Pull every line containing "computer" from the entries.

Saved entries:
■ ■ ■ ■

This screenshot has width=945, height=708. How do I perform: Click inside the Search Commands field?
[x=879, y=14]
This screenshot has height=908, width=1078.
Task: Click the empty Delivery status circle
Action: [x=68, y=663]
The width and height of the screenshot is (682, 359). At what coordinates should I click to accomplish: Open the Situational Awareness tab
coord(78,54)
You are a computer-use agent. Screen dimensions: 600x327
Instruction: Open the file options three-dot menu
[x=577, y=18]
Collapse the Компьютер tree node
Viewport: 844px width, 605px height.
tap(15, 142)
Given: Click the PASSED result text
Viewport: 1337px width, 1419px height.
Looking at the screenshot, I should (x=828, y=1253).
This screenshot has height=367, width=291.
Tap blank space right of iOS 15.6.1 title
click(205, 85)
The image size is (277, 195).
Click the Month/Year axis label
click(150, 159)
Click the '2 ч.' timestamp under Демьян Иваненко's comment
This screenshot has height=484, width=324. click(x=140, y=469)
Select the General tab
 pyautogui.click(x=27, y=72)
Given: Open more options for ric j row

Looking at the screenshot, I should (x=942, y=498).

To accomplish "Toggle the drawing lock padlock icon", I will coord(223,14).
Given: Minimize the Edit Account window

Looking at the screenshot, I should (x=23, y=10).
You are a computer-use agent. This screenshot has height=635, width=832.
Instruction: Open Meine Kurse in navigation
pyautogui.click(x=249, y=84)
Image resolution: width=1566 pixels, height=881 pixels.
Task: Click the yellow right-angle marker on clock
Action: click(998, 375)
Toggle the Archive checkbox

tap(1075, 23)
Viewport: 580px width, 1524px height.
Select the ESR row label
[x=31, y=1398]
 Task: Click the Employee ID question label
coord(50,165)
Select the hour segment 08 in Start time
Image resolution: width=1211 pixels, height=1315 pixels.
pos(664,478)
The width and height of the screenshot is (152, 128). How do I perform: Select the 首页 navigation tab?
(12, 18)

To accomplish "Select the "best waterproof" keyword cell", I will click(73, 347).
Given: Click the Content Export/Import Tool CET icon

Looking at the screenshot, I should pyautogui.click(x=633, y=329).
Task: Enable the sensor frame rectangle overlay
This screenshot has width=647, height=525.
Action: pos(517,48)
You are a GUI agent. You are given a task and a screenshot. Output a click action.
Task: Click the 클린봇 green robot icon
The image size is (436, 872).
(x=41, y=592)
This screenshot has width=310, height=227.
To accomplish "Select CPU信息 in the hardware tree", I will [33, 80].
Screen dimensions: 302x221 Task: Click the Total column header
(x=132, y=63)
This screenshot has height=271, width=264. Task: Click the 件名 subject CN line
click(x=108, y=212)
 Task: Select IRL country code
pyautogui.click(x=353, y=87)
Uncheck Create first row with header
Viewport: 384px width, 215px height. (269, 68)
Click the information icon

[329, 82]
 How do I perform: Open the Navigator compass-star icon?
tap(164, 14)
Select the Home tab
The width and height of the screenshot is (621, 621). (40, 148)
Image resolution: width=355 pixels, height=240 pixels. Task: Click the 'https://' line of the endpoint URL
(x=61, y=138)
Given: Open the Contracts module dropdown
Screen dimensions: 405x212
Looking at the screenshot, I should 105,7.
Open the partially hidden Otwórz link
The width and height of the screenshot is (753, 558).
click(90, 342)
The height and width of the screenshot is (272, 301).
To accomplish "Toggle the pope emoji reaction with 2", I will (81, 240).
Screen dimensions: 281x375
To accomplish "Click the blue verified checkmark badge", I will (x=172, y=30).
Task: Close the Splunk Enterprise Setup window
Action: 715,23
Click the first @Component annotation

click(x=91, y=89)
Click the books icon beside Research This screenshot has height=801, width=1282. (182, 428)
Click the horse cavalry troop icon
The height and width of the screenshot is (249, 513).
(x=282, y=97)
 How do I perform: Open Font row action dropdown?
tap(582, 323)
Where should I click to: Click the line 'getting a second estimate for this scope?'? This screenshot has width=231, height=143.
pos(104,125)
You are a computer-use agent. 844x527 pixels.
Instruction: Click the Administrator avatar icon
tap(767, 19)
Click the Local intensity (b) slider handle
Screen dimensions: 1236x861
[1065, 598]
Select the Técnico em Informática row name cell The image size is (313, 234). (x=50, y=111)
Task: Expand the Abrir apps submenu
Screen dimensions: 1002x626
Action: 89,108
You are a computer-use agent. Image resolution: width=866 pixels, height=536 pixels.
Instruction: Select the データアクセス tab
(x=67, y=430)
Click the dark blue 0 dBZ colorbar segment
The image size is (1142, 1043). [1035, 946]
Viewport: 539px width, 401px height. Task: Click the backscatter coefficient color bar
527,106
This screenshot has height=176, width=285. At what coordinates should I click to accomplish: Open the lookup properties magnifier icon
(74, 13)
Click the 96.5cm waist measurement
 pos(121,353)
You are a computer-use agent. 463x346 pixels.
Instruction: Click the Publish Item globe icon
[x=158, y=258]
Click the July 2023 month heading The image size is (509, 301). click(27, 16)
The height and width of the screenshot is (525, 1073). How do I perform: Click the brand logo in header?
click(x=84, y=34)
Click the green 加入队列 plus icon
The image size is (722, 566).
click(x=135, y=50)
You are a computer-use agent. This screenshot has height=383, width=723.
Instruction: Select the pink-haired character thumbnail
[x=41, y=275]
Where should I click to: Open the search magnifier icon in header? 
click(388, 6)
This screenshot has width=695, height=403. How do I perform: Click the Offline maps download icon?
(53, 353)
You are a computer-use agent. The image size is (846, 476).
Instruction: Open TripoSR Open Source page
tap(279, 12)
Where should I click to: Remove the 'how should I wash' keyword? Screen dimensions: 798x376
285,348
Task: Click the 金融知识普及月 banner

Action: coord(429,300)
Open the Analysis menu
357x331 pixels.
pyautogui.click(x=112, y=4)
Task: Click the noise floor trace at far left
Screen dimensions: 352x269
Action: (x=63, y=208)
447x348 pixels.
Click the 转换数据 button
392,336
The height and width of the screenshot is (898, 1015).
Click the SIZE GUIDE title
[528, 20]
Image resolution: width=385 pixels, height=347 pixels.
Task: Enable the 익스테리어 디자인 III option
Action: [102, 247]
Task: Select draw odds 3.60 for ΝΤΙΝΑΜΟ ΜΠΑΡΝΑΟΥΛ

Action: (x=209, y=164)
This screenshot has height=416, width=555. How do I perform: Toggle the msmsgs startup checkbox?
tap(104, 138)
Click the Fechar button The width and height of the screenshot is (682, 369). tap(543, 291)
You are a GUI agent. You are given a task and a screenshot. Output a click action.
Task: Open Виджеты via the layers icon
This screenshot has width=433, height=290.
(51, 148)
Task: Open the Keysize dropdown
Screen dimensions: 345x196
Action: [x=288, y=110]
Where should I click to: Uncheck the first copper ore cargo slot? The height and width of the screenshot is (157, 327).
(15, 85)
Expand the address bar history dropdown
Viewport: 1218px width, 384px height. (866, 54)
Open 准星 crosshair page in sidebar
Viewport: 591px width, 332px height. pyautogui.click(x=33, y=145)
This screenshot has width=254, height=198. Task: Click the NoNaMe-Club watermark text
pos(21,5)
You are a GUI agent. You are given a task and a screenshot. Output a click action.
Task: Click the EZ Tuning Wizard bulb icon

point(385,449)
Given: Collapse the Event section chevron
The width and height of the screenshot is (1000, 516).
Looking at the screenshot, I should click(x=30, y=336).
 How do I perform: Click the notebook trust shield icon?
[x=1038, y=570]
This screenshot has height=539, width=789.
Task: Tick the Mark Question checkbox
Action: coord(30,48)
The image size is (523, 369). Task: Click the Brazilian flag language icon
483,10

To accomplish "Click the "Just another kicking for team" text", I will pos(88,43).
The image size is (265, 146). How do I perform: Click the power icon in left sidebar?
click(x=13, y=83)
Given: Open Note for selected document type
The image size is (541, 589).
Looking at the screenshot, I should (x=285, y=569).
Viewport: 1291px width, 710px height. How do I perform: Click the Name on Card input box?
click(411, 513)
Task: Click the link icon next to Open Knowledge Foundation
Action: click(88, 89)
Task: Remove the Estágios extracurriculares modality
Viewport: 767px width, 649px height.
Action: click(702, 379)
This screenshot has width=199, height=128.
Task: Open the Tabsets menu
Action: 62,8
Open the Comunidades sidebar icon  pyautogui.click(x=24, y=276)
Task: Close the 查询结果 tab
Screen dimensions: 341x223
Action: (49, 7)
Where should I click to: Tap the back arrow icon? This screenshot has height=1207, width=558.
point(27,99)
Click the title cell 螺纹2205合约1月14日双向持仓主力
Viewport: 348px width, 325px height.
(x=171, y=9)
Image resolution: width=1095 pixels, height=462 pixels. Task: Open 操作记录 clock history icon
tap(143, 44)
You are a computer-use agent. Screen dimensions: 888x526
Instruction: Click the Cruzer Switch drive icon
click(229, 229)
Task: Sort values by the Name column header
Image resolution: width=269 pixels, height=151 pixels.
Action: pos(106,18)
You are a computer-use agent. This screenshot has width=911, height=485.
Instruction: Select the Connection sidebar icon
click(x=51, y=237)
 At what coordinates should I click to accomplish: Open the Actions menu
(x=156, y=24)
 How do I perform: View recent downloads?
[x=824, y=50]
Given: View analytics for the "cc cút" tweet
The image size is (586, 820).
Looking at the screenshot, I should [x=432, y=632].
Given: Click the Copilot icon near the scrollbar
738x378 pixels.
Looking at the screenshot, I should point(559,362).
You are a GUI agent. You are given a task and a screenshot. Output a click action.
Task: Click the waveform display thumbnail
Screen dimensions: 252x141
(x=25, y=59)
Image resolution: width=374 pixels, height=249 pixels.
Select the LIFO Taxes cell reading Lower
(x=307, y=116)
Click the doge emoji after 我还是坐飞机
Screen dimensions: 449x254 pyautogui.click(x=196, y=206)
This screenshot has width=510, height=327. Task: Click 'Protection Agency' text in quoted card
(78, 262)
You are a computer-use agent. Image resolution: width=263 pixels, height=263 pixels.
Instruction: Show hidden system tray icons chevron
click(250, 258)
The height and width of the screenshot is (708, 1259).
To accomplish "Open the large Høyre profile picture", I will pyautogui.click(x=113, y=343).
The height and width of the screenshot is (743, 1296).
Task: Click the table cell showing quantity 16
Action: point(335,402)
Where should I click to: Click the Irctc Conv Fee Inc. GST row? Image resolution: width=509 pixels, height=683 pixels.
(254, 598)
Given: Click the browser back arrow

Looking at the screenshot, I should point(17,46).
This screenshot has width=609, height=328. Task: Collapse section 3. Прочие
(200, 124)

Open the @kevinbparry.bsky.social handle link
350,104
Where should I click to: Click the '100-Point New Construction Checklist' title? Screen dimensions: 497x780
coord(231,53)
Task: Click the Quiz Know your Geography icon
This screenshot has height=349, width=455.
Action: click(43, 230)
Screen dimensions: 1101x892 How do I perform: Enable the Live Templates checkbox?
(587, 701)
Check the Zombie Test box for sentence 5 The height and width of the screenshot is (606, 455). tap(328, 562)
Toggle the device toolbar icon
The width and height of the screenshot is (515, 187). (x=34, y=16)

■ ■ ■ ■

→ **Task result**
You are a computer-use agent. Screen dimensions: 600x327
You are a computer-use agent. This screenshot has height=635, width=832.
You are a computer-use agent. 844x527 pixels.
You are a computer-use agent. Image resolution: width=866 pixels, height=536 pixels.
You are a computer-use agent. 463x346 pixels.
You are a computer-use agent. This screenshot has height=383, width=723.
You are a computer-use agent. The image size is (846, 476).
You are a computer-use agent. Screen dimensions: 888x526
You are a computer-use agent. This screenshot has width=911, height=485.
You are a computer-use agent. Image resolution: width=263 pixels, height=263 pixels.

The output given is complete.